Ну как Степана остановить? Придумала Зинка, когда он спал, подрезать
его единственны штаны. Ну и, видать, торопилась – одна
штанина получилась выше колена, друга – ниже.
– Теперь... ты у меня, кажется, пойдёшь куда-нибудь в такую
холодрыгу – спрятала пимы да ботинки и преспокойно спать легла.
(Дело зимой было). А он, окаянный, ты не поверишь, тихонько
встал ни свет ни заря да в этих штанах-то отрезанных и в тапках
домашних на босу ногу убежал к Ромке.
Ромка, я тебе уж сказывала, шалопай такой же. Жена забрала детей да
ушла к матери – не выдержала. Я как-то заглянула в его
конуру, Стёпку искала. А там – грязища, батюшки-Светы! Мухи, что
собаки злыя, мечутся по комнате. Окно засижено. Цветок
жухлый на окошке мается. Тёмно. Стол чуть не во всю комнату, из
досок сколоченный, в крошках весь. Раскуроченная буханка
оржаного хлеба, лук – две ли три нечищеных головки порублены.

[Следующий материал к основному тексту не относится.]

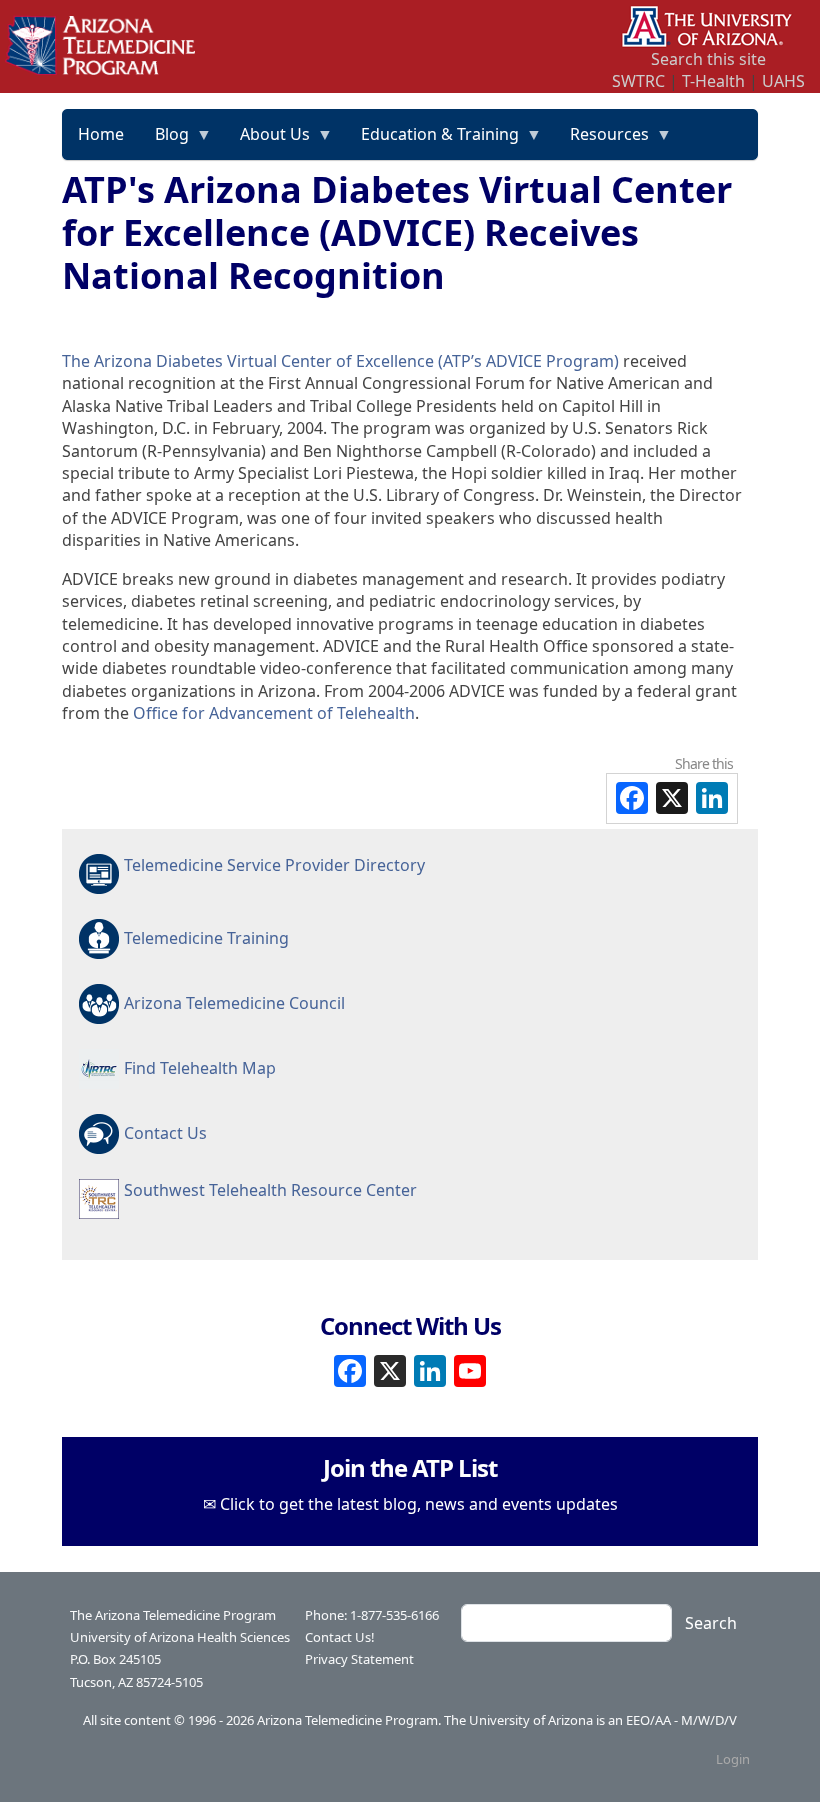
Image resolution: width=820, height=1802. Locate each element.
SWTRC (638, 81)
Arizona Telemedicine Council (234, 1003)
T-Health (713, 81)
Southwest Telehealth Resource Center (270, 1190)
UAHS (783, 81)
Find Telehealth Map (200, 1068)
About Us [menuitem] (267, 141)
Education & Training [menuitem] (432, 141)
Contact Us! (340, 1637)
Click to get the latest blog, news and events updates (419, 1504)
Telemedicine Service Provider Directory (274, 865)
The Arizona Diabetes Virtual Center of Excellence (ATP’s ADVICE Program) (340, 361)
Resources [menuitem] (602, 141)
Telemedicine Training (206, 938)
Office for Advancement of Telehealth (274, 713)
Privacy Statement (359, 1659)
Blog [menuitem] (164, 141)
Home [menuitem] (101, 134)
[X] (390, 1368)
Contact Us (165, 1133)
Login (733, 1759)
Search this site (708, 59)
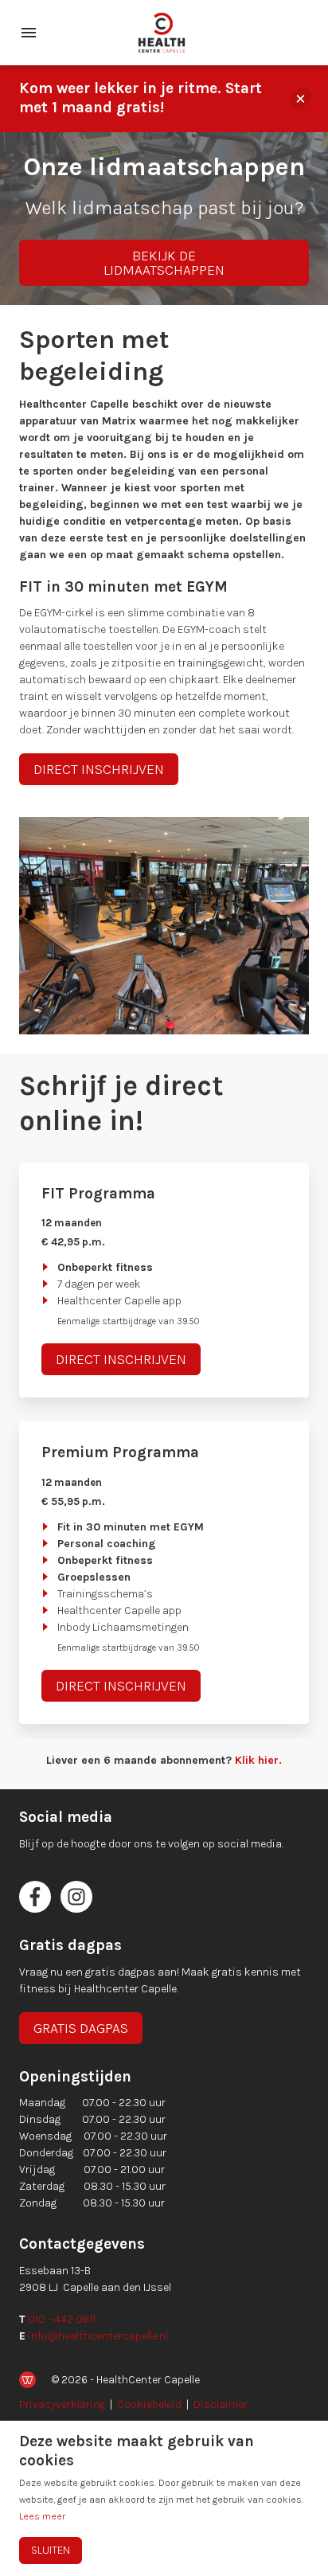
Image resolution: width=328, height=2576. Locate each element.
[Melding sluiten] (301, 98)
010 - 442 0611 (62, 2319)
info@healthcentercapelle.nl (98, 2336)
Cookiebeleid (149, 2404)
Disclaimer (220, 2404)
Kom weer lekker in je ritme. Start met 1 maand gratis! (140, 98)
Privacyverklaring (62, 2404)
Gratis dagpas (80, 2028)
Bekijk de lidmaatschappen (164, 263)
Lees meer (42, 2516)
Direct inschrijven (98, 769)
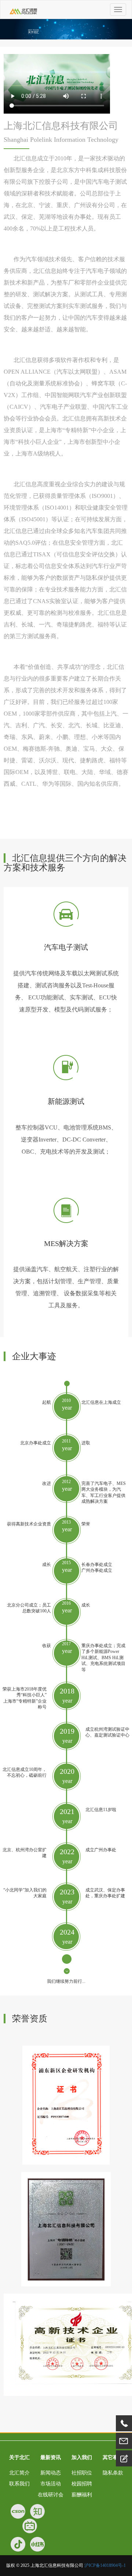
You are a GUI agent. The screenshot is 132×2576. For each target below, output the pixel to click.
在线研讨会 (50, 2494)
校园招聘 (82, 2484)
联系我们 (19, 2484)
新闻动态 (50, 2473)
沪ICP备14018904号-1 (105, 2565)
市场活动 (50, 2484)
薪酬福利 (82, 2494)
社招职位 (82, 2473)
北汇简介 (19, 2473)
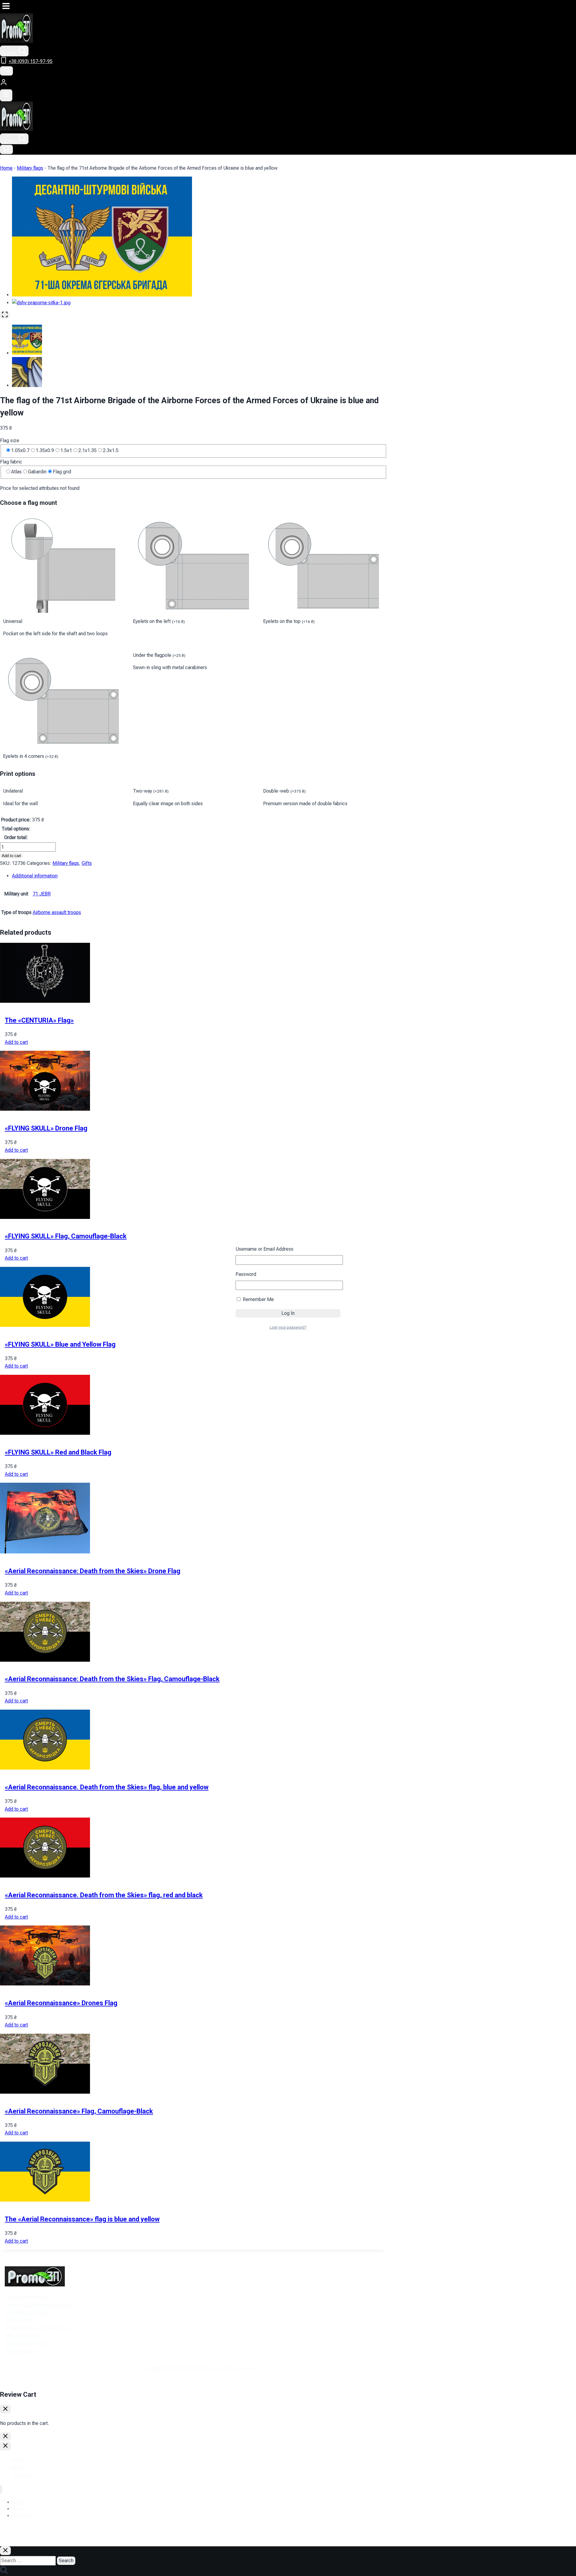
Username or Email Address (264, 1249)
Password (246, 1274)
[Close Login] (5, 2436)
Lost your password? (288, 1327)
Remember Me (258, 1299)
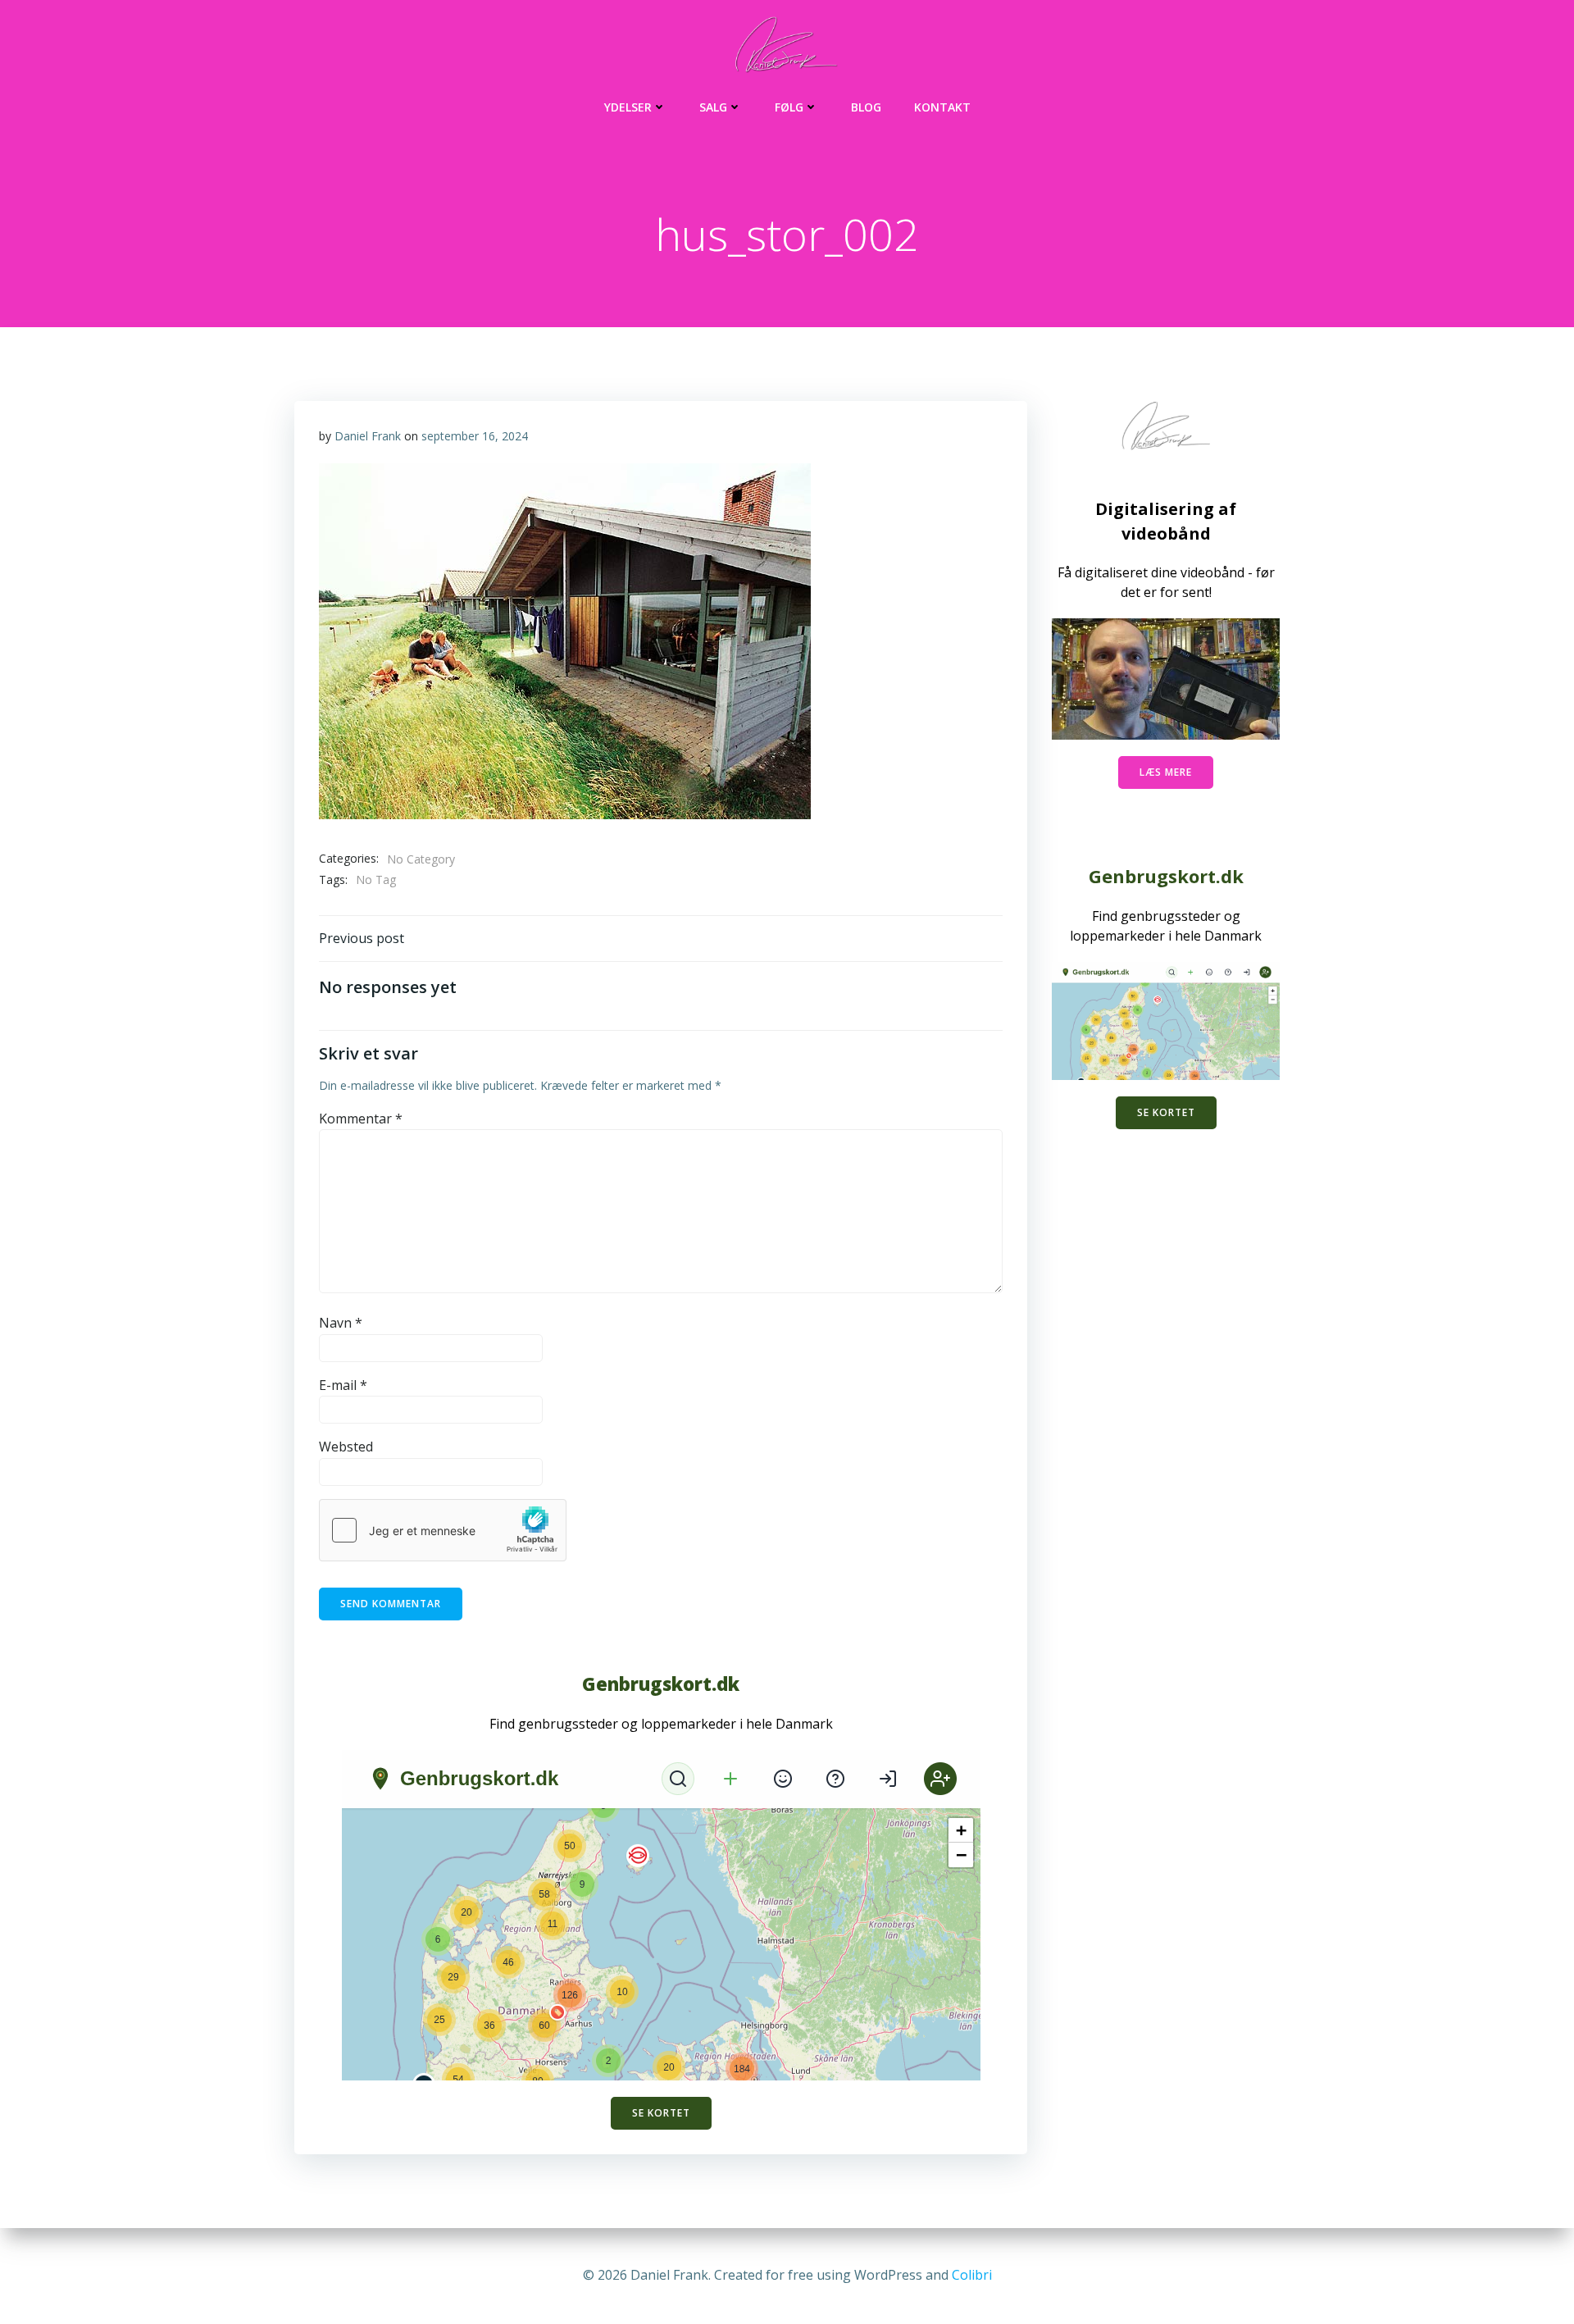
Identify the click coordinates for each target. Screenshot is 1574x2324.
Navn (340, 1323)
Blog (866, 107)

Тут же заляпаны стаканы с засохшим вином стоят. А на столе, ты
не поверишь, в огромной бутыли брага играт,
кипит-пузыри-ится. Ой, весело жили, нечего сказать! Каждый день –
како-нибудь событье. Как вспомню... Ну так вот, спим однажды ночью
беспробудно, вдруг в самый сон – взрыв! Повскакали все! Война!
Бомбят! Где, чего? Высыпали в колидор в чём спали. А
та-а-м... уфф! Вони-и-ща! Не продохнуть...
Что случилося – ничё не понимам. Ромкина дверь – нараспашку. Сам
Ромка с зятем моим ползают по полу, в пенистой жиже
барахтаются, тряпками мокро собирают да в тазик выжимают. Ромка, чуть
не плачет с досады.– Бутыль с брагой взорвалась. Соседски
мужики, увидав горе тако, принюхиваются по-собачьи, вонь эту с
наслажденьем втягивают да советы наперебой дают, как луче
добро спасти. Кое-кто кинулся помогать. Всё собрали. Размётану
взрывом бражну кашу сложили в тряпицы и ну сосать, ты не
поверишь, ей богу не вру! Бабы чертыхаются. Перепуганные,
было, ребятёшки, хохочут... Боже праведный... Вот так весело
ночка прошла!
А я после этого случая и подумала себе: «Ну всё, голубок, держись.
Хватит дурью маяться. Сам не хошь, так я тебя вылечу!..»
Чуть обвидняло побежала на Зелёный базар. Давай потихоньку бабулек
выспрашивать, как да чем от пьянки излечиться можно. Те
смотрят на меня жалеючи.
– Да не я, говорю, зять пропадат.
Подсказали – вон-де, старуха снадобье продаёт, чемерицей называется.
Оно, де, охоту к пьянкам напрочь отбивает. Она всё знает,
всё подскажет... Кинулась я к бабке энтой... Та сказала, что
с её снадобьем сразу же после одного-двух стаканов
бражки-наливки сильно драть начнёт, и навсегда пропадёт охота
пьянствовать.
Ладно, я дома тут же поставила настойку. Чемерицы насыпала чуть
поболе, чем старушонка наказывала, чтоб уж надёжное действо
возымела. От зятя в чуланку спрятала. Да и Зинке не сказала
ничего.
Чуть только бражка подоспела, я Стёпку-то и приглашаю:
– Давай-ка пробу сыми да Рому пригласи.
Зять удивляется, с чего это тёща раздобрилась:
– Ничё не пойму! Сама что ли ставила? В честь какого праздника?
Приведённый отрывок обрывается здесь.